En vista de la situación, el gobierno pacta con la CGT. Pompidou, Chirac y Balladour se reúnen con Séguy, líder del sindicato comunista, y firman los llamados Pactos de Grenelle. Pero cuando Séguy acude a la Renault y explica su acuerdo a los huelguistas, estos le despiden con cajas destempladas considerando que las conquistas arrancadas a la patronal son exiguas. Entonces comienza la tercera fase de los sucesos, que se desarrolla en el plano político.
La fase política
En mayo de 1968, la V República francesa presidida por De Gaulle se encaminaba a cumplir su décimo aniversario. Los últimos seis años había ejercido como primer ministro el brazo derecho del viejo general, Georges Pompidou. En 1967, los gaullistas habían conseguido 244 diputados y Pompidou compuso un gobierno monocolor con nombres como André Malraux, Edgar Faure o Jacques Chirac.
Los movimientos estudiantiles de mayo tomaron por sorpresa al gobierno, que inicialmente les quitó importancia y se limitó a enviar a los guardias, pero pronto se vio que no se trataba de un brote esporádico de descontento. Los estudiantes respondieron épicamente a la represión y los sucesos de la noche del 10 de mayo (la llamada Noche de las Barricadas) pusieron de manifiesto la gravedad de los acontecimientos.
Pompidou volvió precipitadamente de Irán, donde se encontraba en viaje oficial. Haciendo gala de su capacidad de encaje político y su temperamento apaciguador, cedió a las exigencias principales de los estudiantes. En un discurso a la nación, prometió liberar a los jóvenes encarcelados y reabrir La Sorbona, pero los los trabajadores ya habían tomado el relevo de los estudiantes con la huelga general del día 13, prolongada indefinidamente. Para dar la sensación de que no pasaba nada, De Gaulle desdeñó cancelar un viaje oficial a Rumanía entre los días 14 y 18, y en ese período la huelga alcanzó proporciones dramáticas y afectó las mayores factorías, los ferrocarriles, la Radio Televisión Francesa, los taxis parisinos… Comenzó a escasear la gasolina.

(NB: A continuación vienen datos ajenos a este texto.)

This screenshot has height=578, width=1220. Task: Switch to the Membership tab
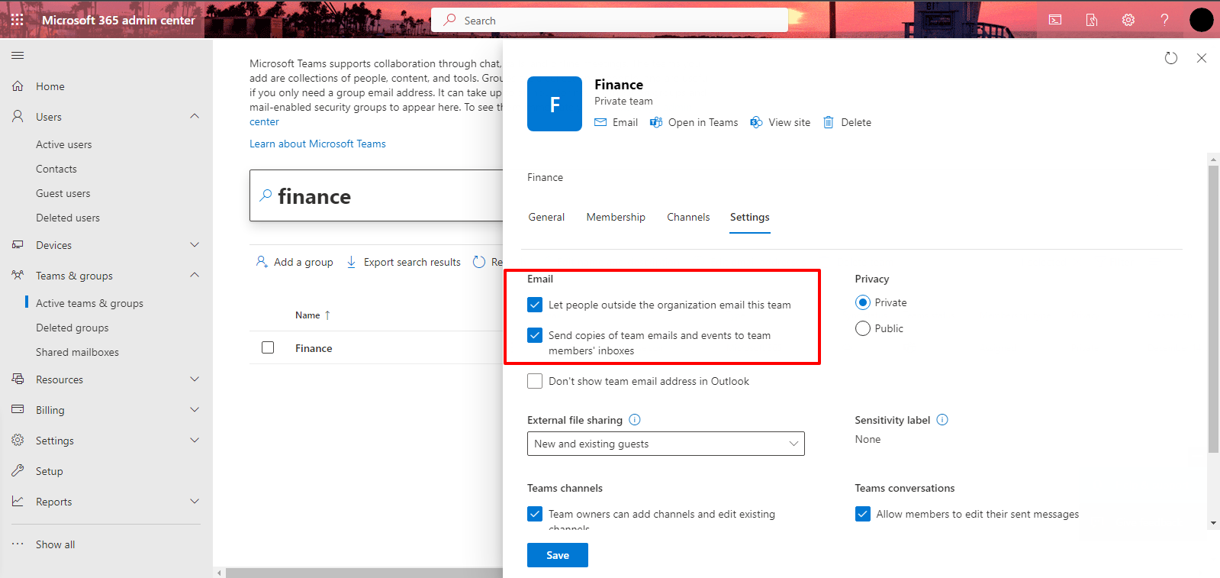[615, 218]
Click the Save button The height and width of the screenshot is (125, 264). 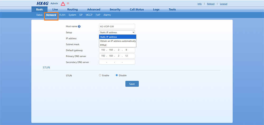coord(132,84)
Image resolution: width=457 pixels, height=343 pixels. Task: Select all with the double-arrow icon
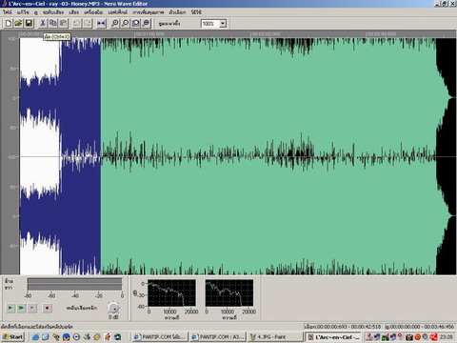(x=101, y=23)
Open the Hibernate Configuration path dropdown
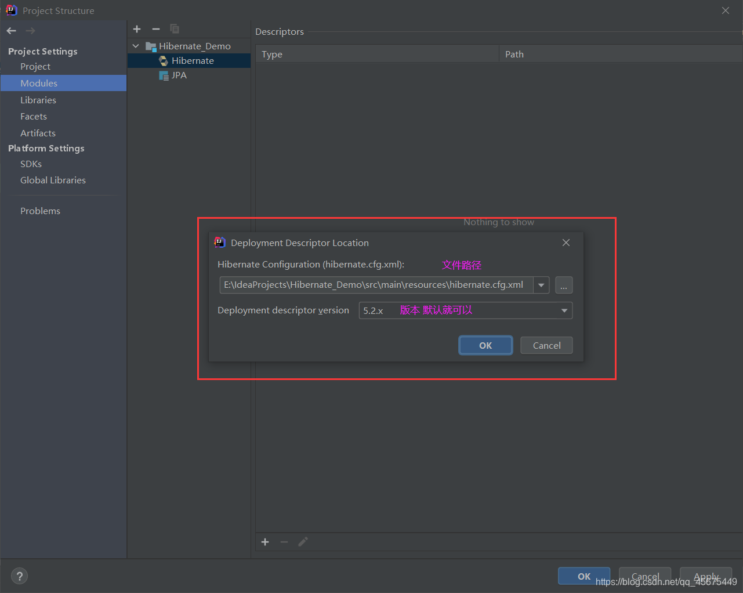 (541, 285)
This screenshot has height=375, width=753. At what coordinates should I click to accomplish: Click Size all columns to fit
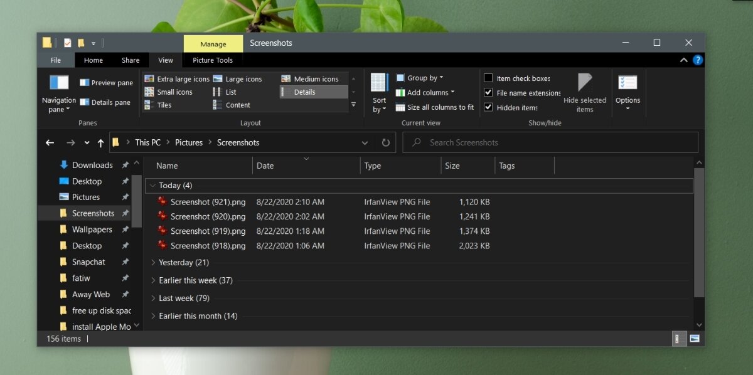[435, 107]
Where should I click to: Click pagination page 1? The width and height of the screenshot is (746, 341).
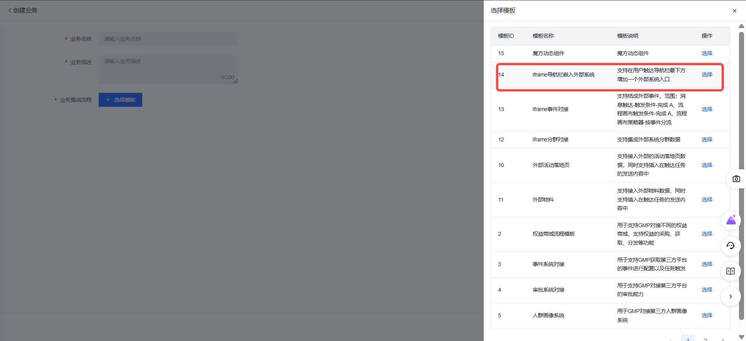click(688, 339)
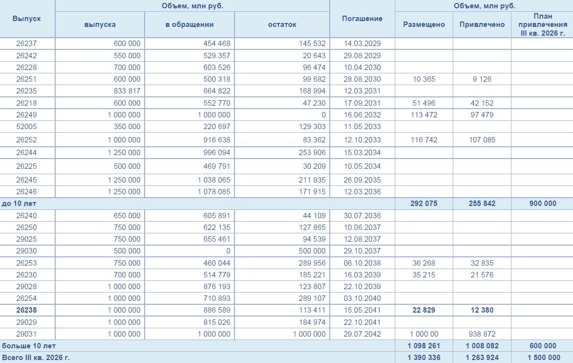573x363 pixels.
Task: Click the Привлечено column header
Action: click(x=482, y=24)
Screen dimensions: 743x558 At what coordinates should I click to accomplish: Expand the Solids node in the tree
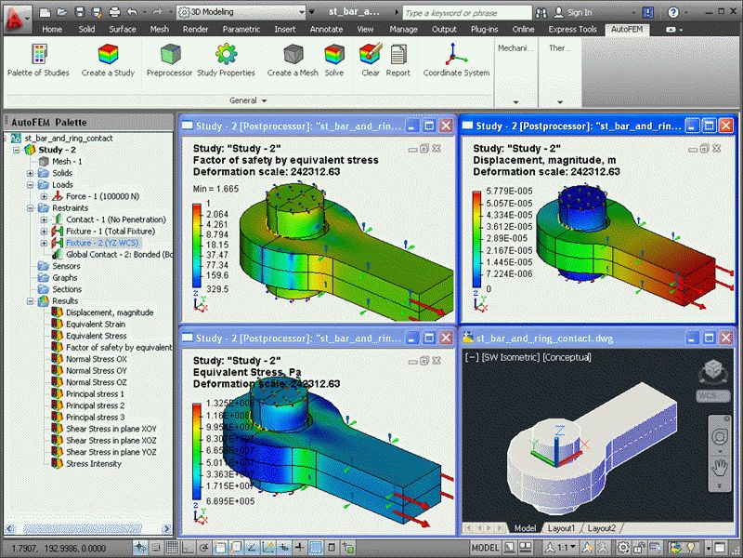(31, 173)
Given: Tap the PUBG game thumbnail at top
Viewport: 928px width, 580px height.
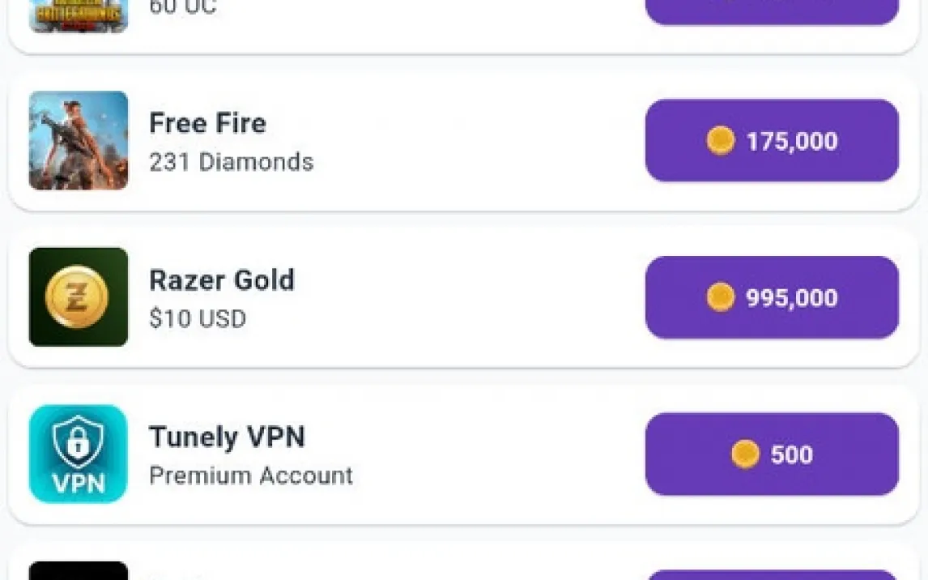Looking at the screenshot, I should click(79, 16).
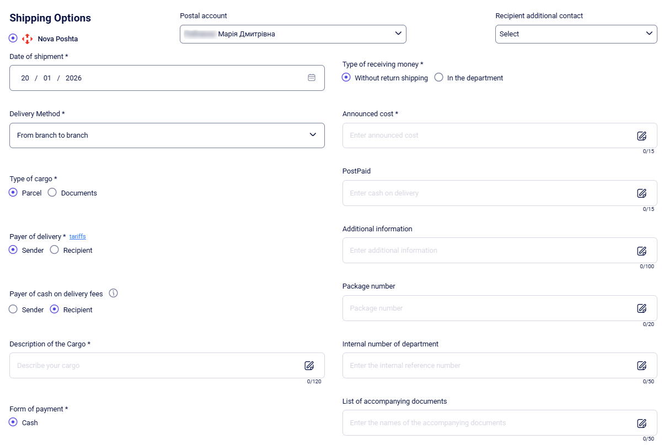Click info icon beside cash on delivery fees
669x445 pixels.
pyautogui.click(x=114, y=294)
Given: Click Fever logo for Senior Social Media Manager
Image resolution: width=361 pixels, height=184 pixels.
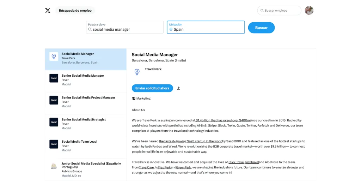Looking at the screenshot, I should (x=54, y=78).
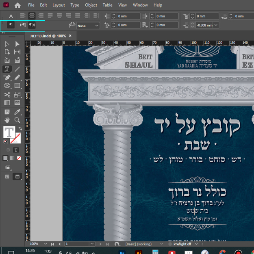Open the Object menu

pyautogui.click(x=91, y=5)
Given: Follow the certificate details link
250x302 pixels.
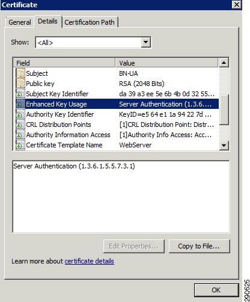Looking at the screenshot, I should coord(90,261).

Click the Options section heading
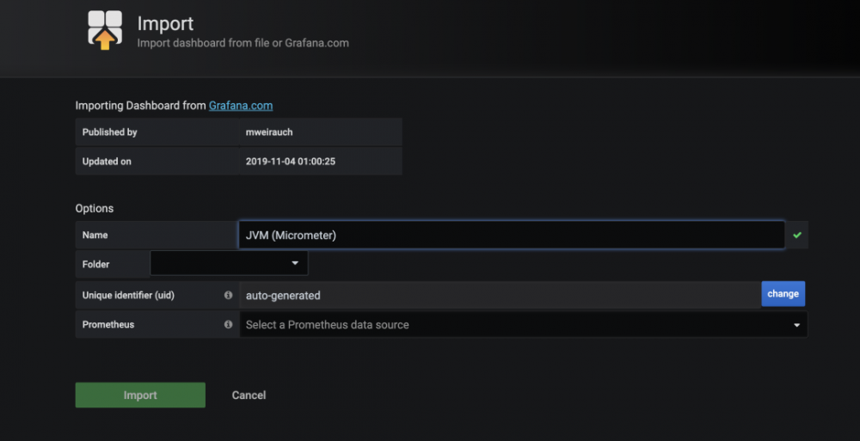point(95,208)
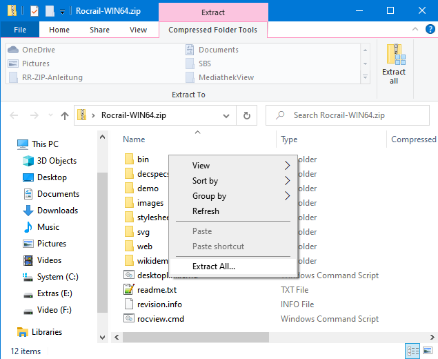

El día 20, el gobierno no es dueño de la situación. La oposición no comunista exige elecciones generales; los comunistas, la creación de comités populares revolucionarios. Hasta en la Iglesia surgen voces apoyando a los sublevados. La atención del mundo está centrada en Francia.
El 24, con cientos de miles de manifestantes clamando por un gobierno popular, tras las muertes de un estudiante y un policía en Lyon y el saqueo de la Bolsa de París, el gobierno da dos pasos: De Gaulle anuncia un referéndum para el 16 de junio y Pompidou y Chirac se reúnen con representantes sindicales y patronales. Los comités de trabajadores consideran insuficientes los acuerdos y las huelgas continúan. De Gaulle desaparece misteriosamente durante un día entero.
Al día siguiente, 30 de mayo, pronuncia un discurso duro, con timbres amenazantes; Mitterrand lo considera una llamada a la guerra civil. Pero una hora y media después las calles de París se llenan de manifestantes gaullistas, el gobierno decreta la subida de salarios, las gasolineras vuelven a llenarse y, poco a poco, los obreros retornan a las fábricas. Al cabo de una semana, la Bolsa reabre sus puertas. El 12 de junio se ilegalizan muchas organizaciones izquierdistas. A finales de mes, las elecciones otorgan 300 escaños a los gaullistas, 56 más que antes de la crisis.